## Material provided
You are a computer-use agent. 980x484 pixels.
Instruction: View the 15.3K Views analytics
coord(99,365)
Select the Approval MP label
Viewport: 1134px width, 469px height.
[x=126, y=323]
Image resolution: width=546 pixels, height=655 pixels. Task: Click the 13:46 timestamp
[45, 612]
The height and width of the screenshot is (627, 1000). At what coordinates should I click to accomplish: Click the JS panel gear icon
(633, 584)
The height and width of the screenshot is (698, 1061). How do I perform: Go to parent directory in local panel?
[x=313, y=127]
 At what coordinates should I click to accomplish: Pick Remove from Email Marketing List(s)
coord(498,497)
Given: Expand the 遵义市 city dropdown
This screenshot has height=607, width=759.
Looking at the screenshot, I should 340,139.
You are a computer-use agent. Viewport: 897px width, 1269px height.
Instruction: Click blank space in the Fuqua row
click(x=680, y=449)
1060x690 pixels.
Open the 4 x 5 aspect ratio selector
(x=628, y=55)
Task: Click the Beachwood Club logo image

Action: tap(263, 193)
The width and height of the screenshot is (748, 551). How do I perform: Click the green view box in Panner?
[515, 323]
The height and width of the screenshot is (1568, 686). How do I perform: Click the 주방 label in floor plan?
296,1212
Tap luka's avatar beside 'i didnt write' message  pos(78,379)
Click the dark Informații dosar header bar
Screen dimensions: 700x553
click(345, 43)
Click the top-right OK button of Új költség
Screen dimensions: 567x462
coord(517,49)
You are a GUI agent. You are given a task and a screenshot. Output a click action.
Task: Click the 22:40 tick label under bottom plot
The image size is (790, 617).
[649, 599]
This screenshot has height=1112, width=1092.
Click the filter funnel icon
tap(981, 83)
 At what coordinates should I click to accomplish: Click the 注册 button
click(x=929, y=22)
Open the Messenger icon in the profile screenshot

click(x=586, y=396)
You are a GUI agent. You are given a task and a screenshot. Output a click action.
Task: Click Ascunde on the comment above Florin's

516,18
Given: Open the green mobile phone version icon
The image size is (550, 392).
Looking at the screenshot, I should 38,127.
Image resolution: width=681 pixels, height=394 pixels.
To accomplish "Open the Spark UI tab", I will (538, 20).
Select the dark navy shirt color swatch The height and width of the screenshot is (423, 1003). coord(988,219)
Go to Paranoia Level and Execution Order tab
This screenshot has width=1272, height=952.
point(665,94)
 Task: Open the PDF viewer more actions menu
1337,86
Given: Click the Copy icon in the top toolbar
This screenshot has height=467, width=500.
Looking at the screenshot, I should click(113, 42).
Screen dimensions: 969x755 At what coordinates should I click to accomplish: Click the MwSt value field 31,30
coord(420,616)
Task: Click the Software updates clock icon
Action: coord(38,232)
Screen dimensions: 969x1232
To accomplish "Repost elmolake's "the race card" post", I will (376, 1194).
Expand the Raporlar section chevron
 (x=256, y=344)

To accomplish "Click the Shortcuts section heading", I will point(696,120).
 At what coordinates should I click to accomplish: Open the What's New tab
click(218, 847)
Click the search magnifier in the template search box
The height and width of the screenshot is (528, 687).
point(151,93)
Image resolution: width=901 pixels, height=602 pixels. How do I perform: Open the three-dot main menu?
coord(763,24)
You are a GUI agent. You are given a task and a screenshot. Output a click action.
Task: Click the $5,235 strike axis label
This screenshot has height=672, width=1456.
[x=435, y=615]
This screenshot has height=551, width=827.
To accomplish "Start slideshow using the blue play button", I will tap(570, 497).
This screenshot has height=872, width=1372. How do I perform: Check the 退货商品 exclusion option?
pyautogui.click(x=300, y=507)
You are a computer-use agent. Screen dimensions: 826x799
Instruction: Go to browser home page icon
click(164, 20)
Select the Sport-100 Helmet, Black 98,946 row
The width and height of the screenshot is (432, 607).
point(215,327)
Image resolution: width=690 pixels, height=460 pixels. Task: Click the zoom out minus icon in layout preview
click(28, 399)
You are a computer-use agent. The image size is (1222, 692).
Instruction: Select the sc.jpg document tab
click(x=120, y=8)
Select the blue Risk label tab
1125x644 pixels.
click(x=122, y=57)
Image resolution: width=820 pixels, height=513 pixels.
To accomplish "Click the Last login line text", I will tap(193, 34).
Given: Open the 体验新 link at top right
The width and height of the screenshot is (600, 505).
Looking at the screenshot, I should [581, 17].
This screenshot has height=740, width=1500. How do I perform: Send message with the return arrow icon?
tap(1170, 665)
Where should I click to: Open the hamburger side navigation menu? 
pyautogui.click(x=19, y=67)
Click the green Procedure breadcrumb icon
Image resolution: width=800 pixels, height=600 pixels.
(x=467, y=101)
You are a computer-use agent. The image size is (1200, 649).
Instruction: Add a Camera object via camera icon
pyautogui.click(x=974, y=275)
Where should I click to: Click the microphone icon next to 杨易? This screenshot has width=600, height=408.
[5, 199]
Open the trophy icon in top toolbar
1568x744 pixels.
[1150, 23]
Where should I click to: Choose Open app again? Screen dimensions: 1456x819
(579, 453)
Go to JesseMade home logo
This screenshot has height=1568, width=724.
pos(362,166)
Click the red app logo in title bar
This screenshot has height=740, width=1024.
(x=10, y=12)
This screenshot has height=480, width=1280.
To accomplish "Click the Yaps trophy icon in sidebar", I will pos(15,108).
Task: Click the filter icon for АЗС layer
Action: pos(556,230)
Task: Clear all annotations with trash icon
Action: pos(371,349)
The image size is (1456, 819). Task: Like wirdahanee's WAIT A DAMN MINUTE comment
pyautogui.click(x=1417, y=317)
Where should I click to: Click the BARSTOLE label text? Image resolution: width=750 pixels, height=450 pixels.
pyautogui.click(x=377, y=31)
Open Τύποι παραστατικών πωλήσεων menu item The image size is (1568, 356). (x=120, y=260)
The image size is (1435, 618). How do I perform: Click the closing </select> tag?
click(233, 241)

## Work instructions
Scan the data above. Return every line with "toolbar" in it.

## Your response
Given: Click the Copy icon in the top toolbar
Open the trophy icon in top toolbar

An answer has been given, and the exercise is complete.